A few weeks ago, I wrote an article about something very relevant to me and my Penn experience: Penn athletes who have switched sports. And while most Penn students find this to be rare or odd — even other Penn athletes — it is something that should not be overlooked as an easy experience. In fact, it is one of the most difficult experiences I have ever been faced with in my life.
Most athletes, including myself, come in with a perfect image of what it means to be a Division I athlete. I committed in the fall of my junior year to Penn field hockey as a goalkeeper. Unfortunately, the experience that I endured was something so unexpected and disheartening that still, to this day, it’s hard to accept. I was forced to give up something that granted me so much pride and joy; something that when I looked in the mirror, I was proud to be who I was because of how far I had come.
While I had multiple offers from other schools, I chose Penn because the coaching staff made me feel wanted, and when I stepped on campus I felt at home. I’ll never forget the day I committed. I left a voicemail on the coach’s office phone and started to cry because it was one of the best moments of my life. Sadly, when I arrived here at Penn, this joy faded. I was never given an opportunity to play and prove myself as a goalkeeper, not because I was undeserving and incapable, but because it seemed that the coaching staff never bothered to give me the chance.
Many people overlook goalkeepers, but it is actually one of the most mentally challenging positions in all of sport. On our team, it was made even worse because the goalies didn’t train as a unit, but more individually. We were told to “compete against each other” instead of building each other up, so we all had the greatest shot at being on the field. Players could speak disrespectfully to one another, and despite bringing it to the coaches’ attention, very little would be done about it.
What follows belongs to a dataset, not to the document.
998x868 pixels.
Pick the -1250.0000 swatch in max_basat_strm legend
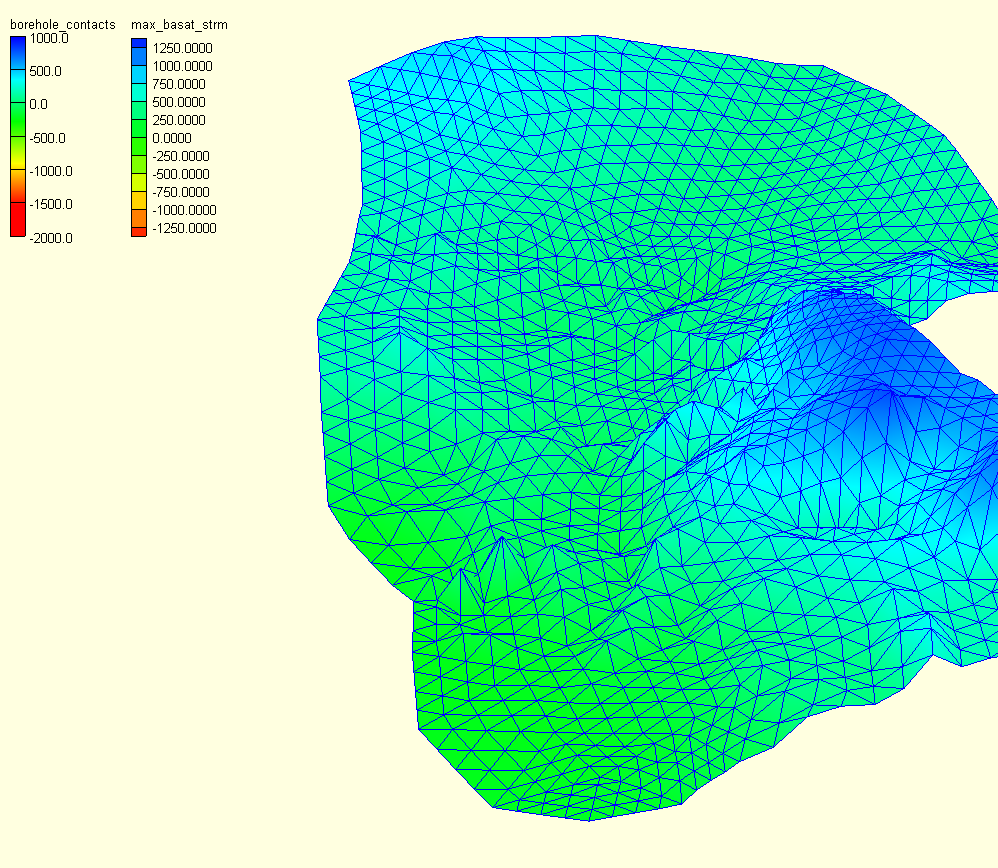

I’d often ask the coaching staff why I wasn’t playing, and they’d respond, “you should know why,” or I’d be scolded harshly. Yet, at practice I was rarely given any corrections to my skills, and the goalie coaching was only aimed at those they wanted to play.
I was working day in and day out, doing extra training, taking any extra shot that I could, but no matter what I did, it never made a difference. I was always overlooked. Being an athlete my whole life, I had never been so mentally unstable as I was during my sophomore season.
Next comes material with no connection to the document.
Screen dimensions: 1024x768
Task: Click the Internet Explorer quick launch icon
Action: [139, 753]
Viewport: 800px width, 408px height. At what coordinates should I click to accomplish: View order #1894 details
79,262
Pulled out of the goal cage during practice, stripped of the ability to perform — even in practice to get better — and constantly the underdog. The sport I loved was being taken away from me with no explanation, and I had to watch it happen because it was out of my control.
I soon realized the situation was only going to get worse, and that the depression I was undergoing was so severe that I had to make a decision. I felt like I had become a completely different person, and that all the best qualities of myself as an athlete were being hindered by those above me who disregarded my hard work and dedication. I knew that in the end, my mental health had to outweigh the love I had for my sport. Knowing I may never put my goalie pads on again stuck in my mind then and still sits heavily in my heart to this day.
Once my sophomore season ended, I decided to leave the field hockey team. I am an athlete at heart and wanted to continue being a part of the athletic community at Penn, so I decided to join the women’s rowing team. Coach Wesley Ng accepted me enthusiastically and the team welcomed me instantly, despite my having little experience rowing.
My first day on the team was truly unforgettable — I instantly felt at home and accepted, something I had never felt when I was a part of field hockey. Switching sports did bring positives to my life, as I met some of my best friends by joining the rowing team.
It is hard to describe how it feels to leave behind something so special to you. I often think about how much I wish I could be in my pads again with the team I so much wanted to stay a part of. However, I knew in my heart that it was ultimately damaging to who I was as a person and athlete, and I had to walk away. Rowing is new to me, and while it is one of the most physically grueling sports I have ever done, it is something I value as a part of my Penn experience.
It has taught me to never forget my self-worth and my capabilities, no matter how much people doubt me.